Gray divorces are becoming increasingly common, and while financial matters are often the main focus, there are some family considerations to keep in mind as well. It’s common for couples with adult children to give little thought to how the divorce will impact them because there are no custody exchanges or visitation schedules to uphold. However, the divorce of your parents is a major event in your life no matter your age, and it’s important to understand how to make the process as easy as possible on your adult children.
The first thing to remember is that even though you may not have to co-parent with your ex after a gray divorce, you’re probably going to still have to deal with each other to a degree. Your children may go on to get married, have birthdays and have their own children, and you will both likely want to be present for these important milestones. The more you are able to put aside your differences and focus on the event and the person, the easier it will be.
However, there may also be times where you can’t handle being in the same room with your ex.

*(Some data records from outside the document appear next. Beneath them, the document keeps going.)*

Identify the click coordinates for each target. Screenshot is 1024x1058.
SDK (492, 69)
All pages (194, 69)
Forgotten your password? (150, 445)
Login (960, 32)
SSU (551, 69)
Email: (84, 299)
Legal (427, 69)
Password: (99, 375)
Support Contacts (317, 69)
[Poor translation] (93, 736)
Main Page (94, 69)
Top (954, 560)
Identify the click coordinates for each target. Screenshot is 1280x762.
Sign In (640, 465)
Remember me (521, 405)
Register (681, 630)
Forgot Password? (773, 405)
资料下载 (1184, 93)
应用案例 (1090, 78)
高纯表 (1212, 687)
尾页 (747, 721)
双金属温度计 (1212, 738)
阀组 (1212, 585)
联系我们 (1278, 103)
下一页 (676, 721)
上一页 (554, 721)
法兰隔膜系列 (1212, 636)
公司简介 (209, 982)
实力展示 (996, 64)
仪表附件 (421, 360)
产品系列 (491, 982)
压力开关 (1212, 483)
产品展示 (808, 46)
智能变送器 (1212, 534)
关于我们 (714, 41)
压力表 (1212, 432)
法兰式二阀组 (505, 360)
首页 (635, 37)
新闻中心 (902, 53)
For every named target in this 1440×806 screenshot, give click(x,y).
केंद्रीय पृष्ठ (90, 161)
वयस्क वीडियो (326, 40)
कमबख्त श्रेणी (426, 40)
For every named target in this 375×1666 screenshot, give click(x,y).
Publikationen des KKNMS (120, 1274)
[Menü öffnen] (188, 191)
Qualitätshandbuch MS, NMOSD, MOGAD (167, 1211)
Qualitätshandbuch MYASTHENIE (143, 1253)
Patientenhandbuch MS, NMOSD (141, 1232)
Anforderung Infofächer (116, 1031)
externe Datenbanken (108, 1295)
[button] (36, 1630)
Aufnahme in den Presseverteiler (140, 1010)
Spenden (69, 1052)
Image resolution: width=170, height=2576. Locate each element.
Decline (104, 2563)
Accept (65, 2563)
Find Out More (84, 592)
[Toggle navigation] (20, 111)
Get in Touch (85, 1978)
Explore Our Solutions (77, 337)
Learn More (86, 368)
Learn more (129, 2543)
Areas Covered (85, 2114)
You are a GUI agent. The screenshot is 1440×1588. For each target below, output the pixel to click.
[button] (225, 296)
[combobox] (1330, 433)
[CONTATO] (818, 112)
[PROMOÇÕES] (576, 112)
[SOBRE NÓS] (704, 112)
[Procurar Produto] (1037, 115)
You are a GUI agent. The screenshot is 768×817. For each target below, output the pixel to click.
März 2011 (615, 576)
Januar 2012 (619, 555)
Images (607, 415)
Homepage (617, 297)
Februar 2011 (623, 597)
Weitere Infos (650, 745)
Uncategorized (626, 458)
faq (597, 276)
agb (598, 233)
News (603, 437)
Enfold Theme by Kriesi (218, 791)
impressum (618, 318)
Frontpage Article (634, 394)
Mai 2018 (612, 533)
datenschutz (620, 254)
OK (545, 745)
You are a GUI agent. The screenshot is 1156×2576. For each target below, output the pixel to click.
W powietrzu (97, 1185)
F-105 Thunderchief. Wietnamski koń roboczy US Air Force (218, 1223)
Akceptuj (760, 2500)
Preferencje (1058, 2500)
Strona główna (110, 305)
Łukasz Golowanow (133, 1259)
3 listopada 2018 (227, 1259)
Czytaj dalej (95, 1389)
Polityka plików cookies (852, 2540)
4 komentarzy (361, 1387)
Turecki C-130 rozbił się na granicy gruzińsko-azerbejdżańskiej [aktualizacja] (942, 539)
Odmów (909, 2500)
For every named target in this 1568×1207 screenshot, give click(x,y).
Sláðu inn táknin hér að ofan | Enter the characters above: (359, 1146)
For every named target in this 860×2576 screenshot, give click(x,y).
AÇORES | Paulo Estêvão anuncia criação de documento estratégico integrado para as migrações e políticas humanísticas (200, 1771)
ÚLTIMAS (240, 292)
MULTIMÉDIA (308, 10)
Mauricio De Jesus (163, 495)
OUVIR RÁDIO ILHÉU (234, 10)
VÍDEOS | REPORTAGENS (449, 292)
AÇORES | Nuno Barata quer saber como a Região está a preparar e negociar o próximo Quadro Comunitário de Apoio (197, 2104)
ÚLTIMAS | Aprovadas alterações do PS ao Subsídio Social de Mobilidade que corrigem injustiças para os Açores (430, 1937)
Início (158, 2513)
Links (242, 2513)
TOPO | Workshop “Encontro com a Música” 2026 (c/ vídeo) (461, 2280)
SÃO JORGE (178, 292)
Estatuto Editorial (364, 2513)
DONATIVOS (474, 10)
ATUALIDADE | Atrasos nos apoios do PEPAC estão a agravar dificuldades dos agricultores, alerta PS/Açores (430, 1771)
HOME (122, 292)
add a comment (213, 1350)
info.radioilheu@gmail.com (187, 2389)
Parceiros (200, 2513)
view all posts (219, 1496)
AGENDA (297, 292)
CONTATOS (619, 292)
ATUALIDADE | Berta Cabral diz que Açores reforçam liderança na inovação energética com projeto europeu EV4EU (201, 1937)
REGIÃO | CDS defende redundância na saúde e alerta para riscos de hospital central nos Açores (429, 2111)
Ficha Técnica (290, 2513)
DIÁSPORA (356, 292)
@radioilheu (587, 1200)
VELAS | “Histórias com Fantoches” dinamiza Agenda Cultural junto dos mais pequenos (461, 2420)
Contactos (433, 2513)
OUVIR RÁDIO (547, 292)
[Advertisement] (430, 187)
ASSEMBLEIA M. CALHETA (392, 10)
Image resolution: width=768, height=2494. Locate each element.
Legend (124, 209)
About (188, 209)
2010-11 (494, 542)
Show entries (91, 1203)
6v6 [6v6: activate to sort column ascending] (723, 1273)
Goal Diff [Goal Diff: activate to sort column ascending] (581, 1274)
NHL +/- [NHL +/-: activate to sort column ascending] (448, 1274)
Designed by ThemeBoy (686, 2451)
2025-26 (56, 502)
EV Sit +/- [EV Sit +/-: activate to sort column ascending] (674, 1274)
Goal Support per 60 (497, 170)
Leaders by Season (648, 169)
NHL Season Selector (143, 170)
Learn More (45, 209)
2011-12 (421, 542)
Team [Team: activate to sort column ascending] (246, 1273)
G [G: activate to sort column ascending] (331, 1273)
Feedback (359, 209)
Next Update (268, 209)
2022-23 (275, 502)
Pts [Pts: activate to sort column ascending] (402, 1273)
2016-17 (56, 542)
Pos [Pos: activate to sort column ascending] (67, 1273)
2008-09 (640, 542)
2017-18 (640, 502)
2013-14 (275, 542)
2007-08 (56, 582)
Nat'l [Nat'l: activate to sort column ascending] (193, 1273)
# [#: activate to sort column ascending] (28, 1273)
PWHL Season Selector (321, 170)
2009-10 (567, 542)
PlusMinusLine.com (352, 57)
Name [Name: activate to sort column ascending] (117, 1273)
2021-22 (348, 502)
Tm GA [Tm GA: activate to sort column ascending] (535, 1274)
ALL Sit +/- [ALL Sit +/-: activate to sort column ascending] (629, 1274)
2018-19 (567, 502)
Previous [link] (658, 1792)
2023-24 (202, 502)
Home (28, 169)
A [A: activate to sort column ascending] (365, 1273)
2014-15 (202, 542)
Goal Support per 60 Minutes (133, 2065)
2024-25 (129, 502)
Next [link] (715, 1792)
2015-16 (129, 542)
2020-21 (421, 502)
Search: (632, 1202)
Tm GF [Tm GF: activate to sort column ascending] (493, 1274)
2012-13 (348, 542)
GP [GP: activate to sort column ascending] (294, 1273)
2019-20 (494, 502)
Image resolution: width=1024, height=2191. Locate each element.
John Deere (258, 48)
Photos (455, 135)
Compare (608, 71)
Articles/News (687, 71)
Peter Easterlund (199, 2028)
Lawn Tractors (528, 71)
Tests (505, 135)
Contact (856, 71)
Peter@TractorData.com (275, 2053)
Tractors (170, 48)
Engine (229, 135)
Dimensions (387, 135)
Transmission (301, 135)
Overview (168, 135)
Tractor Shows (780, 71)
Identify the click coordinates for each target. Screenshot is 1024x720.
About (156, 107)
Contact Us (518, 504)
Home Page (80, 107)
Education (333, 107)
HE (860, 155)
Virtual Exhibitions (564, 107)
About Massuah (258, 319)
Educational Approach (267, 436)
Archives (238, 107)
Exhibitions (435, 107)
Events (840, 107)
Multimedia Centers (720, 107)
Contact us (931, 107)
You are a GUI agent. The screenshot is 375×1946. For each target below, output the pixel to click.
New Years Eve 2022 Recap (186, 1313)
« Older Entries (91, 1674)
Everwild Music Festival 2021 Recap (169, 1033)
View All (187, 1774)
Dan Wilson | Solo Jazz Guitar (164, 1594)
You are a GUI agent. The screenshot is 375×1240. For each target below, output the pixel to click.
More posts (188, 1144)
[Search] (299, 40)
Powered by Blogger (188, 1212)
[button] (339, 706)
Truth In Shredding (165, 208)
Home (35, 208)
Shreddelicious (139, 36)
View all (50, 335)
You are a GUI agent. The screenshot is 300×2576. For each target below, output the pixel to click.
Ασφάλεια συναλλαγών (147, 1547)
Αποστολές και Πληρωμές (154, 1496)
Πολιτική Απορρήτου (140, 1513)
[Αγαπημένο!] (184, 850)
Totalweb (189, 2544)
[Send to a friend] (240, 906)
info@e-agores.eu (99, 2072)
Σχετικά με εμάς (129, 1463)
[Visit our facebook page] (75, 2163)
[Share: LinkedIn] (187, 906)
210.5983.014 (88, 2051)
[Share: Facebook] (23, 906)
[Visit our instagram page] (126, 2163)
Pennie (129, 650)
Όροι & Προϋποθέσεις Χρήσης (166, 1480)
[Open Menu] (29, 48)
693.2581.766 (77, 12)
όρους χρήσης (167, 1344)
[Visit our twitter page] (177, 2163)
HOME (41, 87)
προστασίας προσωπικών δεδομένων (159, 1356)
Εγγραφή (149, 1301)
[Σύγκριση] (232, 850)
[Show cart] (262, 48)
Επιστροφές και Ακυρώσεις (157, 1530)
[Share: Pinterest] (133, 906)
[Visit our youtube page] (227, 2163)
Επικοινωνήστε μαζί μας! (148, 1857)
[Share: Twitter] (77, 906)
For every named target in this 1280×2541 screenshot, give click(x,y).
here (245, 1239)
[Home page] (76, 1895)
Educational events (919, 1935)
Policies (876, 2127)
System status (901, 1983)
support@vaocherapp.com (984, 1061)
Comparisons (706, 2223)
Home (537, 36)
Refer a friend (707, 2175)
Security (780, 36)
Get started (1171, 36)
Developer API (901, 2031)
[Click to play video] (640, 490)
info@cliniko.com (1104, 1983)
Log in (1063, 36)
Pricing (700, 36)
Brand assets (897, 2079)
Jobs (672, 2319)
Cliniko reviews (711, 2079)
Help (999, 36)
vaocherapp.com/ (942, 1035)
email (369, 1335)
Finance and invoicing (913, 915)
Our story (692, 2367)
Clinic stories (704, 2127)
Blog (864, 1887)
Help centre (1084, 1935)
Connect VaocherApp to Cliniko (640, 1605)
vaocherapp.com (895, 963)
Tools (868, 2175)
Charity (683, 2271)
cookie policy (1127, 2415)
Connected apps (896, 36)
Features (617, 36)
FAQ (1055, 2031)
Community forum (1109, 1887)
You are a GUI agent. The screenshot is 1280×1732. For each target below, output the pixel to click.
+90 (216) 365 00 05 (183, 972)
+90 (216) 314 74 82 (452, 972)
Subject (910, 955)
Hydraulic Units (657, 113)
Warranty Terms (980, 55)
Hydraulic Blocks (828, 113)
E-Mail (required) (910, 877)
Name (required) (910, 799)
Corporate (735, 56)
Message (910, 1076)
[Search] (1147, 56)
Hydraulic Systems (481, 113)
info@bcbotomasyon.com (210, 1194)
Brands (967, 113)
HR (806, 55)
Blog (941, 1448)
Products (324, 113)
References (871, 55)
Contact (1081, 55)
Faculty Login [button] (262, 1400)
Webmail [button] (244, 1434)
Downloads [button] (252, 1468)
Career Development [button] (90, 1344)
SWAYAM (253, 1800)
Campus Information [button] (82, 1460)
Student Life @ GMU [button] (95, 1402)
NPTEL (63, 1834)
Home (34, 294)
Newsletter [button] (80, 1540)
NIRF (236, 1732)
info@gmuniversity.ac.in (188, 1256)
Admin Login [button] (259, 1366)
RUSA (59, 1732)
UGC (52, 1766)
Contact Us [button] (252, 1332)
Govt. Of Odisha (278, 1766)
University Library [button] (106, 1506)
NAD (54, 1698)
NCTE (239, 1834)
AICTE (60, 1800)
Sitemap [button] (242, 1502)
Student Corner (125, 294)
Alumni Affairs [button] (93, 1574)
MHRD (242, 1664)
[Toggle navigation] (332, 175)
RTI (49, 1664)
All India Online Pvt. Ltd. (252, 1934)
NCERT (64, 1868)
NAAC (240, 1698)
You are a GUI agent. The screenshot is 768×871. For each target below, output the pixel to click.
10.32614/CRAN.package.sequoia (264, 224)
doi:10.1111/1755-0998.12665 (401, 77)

This especially common when the divorce is still fresh and both parties are still trying to get settled into their new independent lives. If you don’t want to attend a family event where your ex will be present, be honest about your feelings.
There may be a way to accommodate both of you, such as one person coming for the first half of the event and the other coming for the second, but it’s important to also be prepared for this not to happen. Just like minors, your adult children don’t want to be in the middle of the divorce or feeling like they have to pick sides. It may help to talk to your ex directly and figure out a solution between yourselves.